La première attitude est celle du professeur, qui n’ayant plus à être terrorisé par un programme et un examen « officiels » se plaît à préparer un cours sur mesure à partir des besoins de ses étudiants. Son enseignement devient individualisé, il peut dresser pour chacun de ses étudiants un bilan spécifique à partir duquel il rythme son cours et harmonise son enseignement. Mais cette attitude exige du professeur non plus les mêmes exercices répétés chaque année mais des exercices « frais » sur commande. À partir de cette préparation d’exercices faite à l’intention de ces étudiants, chaque étudiant se sent concerné, visé, ou plutôt, respecté. Inutile de signaler que le professeur appelle ses étudiants par leur nom, et connaît leurs erreurs, leurs faiblesses, leurs efforts. Quant à ce travail « fait main » en face d’un autre fait « en série », il est plus rentable car la magie de l’apprentissage s’installe et efface alors les failles et les lacunes. Cependant, est-il si simple de changer l’attitude du professeur ? Serait-il prêt à changer son approche ? Pouvons-nous lui demander de préparer son cours à partir des besoins de chaque groupe ? Il est toujours difficile, voire impossible, dans certaines disciplines, de le convaincre : il trouve que cela est peut-être valable par exemple dans l’enseignement ou la mise à niveau des langues, mais pas dans l’enseignement de sa matière, comme si une certaine hiérarchie, une certaine noblesse entre les matières enseignées donnaient à certains professeurs une notoriété ou, comme si elles entouraient leur tête d’une auréole.

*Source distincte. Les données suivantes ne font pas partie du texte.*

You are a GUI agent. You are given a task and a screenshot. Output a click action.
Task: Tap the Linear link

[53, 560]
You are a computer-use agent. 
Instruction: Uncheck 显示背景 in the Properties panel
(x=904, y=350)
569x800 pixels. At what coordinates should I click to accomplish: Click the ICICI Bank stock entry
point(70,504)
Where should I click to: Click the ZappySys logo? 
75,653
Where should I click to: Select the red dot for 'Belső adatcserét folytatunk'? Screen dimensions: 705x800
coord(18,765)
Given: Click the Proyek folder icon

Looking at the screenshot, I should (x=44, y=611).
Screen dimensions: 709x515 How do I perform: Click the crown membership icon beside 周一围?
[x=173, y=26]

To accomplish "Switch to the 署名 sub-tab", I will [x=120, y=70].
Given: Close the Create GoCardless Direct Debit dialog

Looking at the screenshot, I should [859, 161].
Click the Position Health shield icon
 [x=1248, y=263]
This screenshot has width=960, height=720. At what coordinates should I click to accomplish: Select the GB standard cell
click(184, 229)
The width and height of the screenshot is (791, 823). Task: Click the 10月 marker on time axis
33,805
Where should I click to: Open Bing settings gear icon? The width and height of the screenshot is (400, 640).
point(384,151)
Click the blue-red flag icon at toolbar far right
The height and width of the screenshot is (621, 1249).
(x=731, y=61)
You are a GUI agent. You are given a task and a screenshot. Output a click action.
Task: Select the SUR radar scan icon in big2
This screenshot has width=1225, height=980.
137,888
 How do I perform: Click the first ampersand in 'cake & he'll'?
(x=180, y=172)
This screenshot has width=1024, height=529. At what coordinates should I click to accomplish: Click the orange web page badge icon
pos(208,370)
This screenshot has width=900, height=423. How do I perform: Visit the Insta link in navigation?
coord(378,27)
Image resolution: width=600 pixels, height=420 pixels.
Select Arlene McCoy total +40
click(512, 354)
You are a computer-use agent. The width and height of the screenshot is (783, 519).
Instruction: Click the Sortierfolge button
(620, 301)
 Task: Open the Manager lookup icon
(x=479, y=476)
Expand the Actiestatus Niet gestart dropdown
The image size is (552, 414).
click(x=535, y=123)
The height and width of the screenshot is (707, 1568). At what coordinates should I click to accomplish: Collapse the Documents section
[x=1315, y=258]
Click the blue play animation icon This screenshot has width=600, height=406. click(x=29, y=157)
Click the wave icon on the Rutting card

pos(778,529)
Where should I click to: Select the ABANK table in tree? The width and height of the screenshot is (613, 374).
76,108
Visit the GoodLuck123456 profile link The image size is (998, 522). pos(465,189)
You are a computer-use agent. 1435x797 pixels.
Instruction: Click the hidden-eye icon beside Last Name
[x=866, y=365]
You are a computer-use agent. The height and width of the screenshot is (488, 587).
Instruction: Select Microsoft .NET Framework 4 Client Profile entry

Un enseignement universitaire ne devrait-il pas permettre à l’étudiant de se réconcilier avec quelques matières abandonnées ou boudées par lui « grâce » à un enseignement répétitif, en chaîne, souvent dispensé dans le scolaire ? N’est-ce pas là, à l’université, ce haut lieu de la formation, qu’il devrait développer ses connaissances et acquérir une formation ou un complément de formation ?

Perdu, déboussolé, laissé à lui-même, la nostalgie d’un cours dicté, polycopié, appris par coeur le prend mais cette crise au début, ou même durant la formation universitaire, est bénéfique car la rupture avec le cordon ombilical est en train de s’opérer : bientôt il se mettra tout seul debout et fera ses premiers pas. Il se prendra en charge et découvrira ses capacités infinies. La formation universitaire, et non le diplôme universitaire, est le visa nécessaire et suffisant pour un professionnalisme qui devrait orienter le marché du travail et par conséquent rejeter les parasites et les fantaisistes.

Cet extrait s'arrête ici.